Distracted driving has been, and continues to harm society everyday. NotCrash is our first step into making the world a safer place.
- Distraction was a factor in nearly 6 out of 10 moderate-to-severe teen crashes.
- 80% of collisions and 65% of near crashes have some form of driver inattention as contributing factors
- Economic losses caused by traffic collision-related health care costs and lost productivity are at least $10 billion annually
What it does
A connected vehicle application that brings a new safety system which acts from the inside. Leveraging machine learning classifiers and speech recognition software from OpenCV, dlib, and Google Cloud APIs to check and restore driver alertness while providing aditional hands-free functionalities.
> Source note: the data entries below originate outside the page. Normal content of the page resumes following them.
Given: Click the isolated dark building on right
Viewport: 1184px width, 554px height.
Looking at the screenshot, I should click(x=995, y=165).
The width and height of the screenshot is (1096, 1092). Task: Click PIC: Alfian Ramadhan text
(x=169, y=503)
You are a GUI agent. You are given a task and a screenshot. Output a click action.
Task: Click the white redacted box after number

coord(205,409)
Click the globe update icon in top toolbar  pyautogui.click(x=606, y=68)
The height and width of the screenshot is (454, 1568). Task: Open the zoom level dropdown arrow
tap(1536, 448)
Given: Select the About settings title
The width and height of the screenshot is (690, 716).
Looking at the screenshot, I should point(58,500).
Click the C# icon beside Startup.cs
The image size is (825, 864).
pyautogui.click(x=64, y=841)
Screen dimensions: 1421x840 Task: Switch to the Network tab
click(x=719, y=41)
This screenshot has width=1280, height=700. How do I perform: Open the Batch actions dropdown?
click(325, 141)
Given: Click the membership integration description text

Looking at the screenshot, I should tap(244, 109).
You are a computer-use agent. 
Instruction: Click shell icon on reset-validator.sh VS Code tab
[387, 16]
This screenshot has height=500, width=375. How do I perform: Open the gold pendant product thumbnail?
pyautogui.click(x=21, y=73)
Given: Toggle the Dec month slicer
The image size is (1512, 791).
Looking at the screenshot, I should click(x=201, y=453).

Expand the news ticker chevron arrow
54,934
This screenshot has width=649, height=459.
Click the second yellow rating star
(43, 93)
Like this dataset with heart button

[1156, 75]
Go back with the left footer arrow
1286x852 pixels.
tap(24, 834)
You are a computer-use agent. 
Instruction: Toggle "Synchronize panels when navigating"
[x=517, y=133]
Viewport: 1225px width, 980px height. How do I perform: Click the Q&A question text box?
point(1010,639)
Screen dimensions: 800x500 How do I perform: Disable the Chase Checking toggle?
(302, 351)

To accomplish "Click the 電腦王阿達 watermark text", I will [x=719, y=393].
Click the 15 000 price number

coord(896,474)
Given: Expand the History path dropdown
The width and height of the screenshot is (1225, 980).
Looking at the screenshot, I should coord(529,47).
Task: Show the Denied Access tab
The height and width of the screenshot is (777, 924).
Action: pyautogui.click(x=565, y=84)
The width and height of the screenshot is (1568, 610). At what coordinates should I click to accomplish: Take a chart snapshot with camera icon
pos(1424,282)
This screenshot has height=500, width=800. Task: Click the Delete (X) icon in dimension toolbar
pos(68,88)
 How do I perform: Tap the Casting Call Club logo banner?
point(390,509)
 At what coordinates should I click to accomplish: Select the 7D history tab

When a driver is determined to be inalert, an auditory cue is initiated and can only be disengaged by verbal confrimation by the driver. Each incident is recorded in a MongoDB collection, past a certain threshold an SMS message is sent to the user that includes the timestamped incidents.
How we built it
The image recognition component of the project was completed using OpenCV and dlib. The voice recognition was completed through the use of Google Cloud Speech Recognition which provided the data to be stored in a MongoDB (Atlas) database. When documents accumulated in the database, an SMS message is sent through the MessageBird Stdlib API to the user as a report. This API service was also used for the voice command text message feature.
Challenges we ran into
Due to the processing power required to run OpenCV, in combination with the Google Cloud Speech Recognition API, there was severe lagging occurring between the processes which resulted in frequent crashing. There was also the issue of actually integrating our separate Python modules together which caused flow conflicts which needed to be solved.